Although the presence of mitogen responsive white cells was documented in smears as well as in cultured cells of nontreated donor cells, these leukocytes did not interfere with the accuracy of diagnosis in these three patients. The lack of any discrepancy in the heteromorphic markers from cell to cell in 10 randomly selected metaphases from each of these patients was strong evidence of lack of any mosaicism, even if they had been transfused with same-sex donor blood.

Proliferating lymphocytes have been shown to persist for a mean of 2.0 days in adult female patients transfused with packed red cells from male donors. Adams et al.3 used polymerase chain reaction to amplify a segment of repetitive sequences in Y chromosome to show that >20,000 total male cells were present in these female patient's circulation. In another study by Schechter et al.,4 the authors found circulating donor lymphocytes up to a week in adult patients who had transfusion of moderate to large amounts of blood.

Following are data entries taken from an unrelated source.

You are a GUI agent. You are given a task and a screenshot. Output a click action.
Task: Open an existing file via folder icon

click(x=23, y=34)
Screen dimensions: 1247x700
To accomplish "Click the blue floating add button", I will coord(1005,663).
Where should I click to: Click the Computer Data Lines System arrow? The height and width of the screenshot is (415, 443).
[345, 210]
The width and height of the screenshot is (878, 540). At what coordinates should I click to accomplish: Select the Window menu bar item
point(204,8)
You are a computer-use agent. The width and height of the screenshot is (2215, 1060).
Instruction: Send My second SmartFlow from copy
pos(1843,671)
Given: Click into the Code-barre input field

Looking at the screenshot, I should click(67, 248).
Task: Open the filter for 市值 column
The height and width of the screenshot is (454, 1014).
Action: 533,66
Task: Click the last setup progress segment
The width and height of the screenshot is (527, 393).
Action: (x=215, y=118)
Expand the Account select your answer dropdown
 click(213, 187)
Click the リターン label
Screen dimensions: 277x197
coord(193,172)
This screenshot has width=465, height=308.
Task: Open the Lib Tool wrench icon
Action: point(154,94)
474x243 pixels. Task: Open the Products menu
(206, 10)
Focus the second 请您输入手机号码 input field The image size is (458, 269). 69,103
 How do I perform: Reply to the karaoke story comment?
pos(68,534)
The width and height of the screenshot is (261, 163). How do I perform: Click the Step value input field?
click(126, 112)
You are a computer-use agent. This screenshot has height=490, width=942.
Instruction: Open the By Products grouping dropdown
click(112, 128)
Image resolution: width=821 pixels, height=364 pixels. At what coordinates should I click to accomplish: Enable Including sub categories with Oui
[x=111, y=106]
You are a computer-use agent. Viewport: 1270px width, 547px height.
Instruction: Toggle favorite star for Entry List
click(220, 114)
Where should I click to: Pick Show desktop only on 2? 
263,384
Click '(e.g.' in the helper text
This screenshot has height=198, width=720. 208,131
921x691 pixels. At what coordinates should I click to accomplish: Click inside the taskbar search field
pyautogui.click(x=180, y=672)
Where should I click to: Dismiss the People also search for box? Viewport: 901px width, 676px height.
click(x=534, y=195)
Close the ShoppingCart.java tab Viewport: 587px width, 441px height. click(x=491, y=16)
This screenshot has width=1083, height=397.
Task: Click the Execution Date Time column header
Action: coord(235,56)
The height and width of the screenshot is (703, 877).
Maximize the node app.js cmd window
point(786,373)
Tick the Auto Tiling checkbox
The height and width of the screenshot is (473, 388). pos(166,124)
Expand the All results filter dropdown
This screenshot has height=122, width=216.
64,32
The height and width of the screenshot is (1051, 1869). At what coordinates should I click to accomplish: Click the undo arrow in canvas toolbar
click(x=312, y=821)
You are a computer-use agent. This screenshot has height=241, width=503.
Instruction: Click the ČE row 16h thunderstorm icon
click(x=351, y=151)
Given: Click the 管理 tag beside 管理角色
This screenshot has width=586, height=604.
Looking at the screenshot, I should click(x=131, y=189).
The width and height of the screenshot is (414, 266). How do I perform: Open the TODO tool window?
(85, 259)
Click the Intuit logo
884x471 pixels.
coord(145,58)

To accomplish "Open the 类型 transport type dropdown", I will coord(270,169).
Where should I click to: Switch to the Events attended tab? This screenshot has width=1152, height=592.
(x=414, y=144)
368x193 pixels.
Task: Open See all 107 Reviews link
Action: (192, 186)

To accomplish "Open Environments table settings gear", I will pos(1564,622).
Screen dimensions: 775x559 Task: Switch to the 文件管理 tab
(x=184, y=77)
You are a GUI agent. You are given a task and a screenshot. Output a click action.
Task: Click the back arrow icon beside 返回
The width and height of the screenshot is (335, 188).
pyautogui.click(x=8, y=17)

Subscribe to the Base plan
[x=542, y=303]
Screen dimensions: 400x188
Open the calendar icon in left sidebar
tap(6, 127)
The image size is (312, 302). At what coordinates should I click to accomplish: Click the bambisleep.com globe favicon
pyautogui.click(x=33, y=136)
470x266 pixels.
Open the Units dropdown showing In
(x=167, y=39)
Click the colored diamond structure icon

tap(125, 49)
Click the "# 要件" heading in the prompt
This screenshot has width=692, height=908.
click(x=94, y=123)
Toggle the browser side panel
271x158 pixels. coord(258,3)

Hutchinson et al.5 in a study compared the presence of donor cells in exchange transfusion with donor blood from blood bank versus fetal transfusion of maternal cells in newborns. They found that 10 of the 48 infants receiving donor blood transfusion demonstrated donor cells ranging in frequency from 1 to 9%, 2–4 weeks posttransfusion. Three of these 10 infants showed persistence of donor cells 6–8 weeks posttransfusion with a frequency of 1–4%. However, in the study the patients were transfused with whole blood that was not older than 24 hours. Also, the study was conducted 30 years ago. Since then, transfusion practices as well as donor blood treatments have undergone several changes. The likely explanation for the absence of any mosaicism in our patients may be a rapid elimination of the donor lymphocytes from the host. It is also likely that the stored lymphocytes have a poor response to mitogen. Another explanation may be that the survival of the lymphocyte decreases with increased storage time, which is up to 35 days (with citrate phosphate dextrose adenine-1 red blood cell preservative) at our institution. Also, the persistent donor lymphocytes may be diluted to the extent that they are not detected in a routine analysis.

While the possibility of finding some type of mosaicism (normal/abnormal or sex chromosome discordance) remains when nontreated blood products are used for transfusion, the chances of karyotypic discrepancy are extremely small. If any mosaicism is detected on first cytogenetic analysis, the chromosome analysis must be repeated after 8–10 weeks posttransfusion, or another tissue such as skin be analyzed cytogenetically. Recently, in neonatology, the trend has been toward transfusing with leukocyte-depleted blood, thus making the chromosome analysis even more risk free. Our study demonstrates that, although there is a theoretic possibility of some confusion of karyotypic results among patients who have been transfused, there is no practical prohibition against doing so.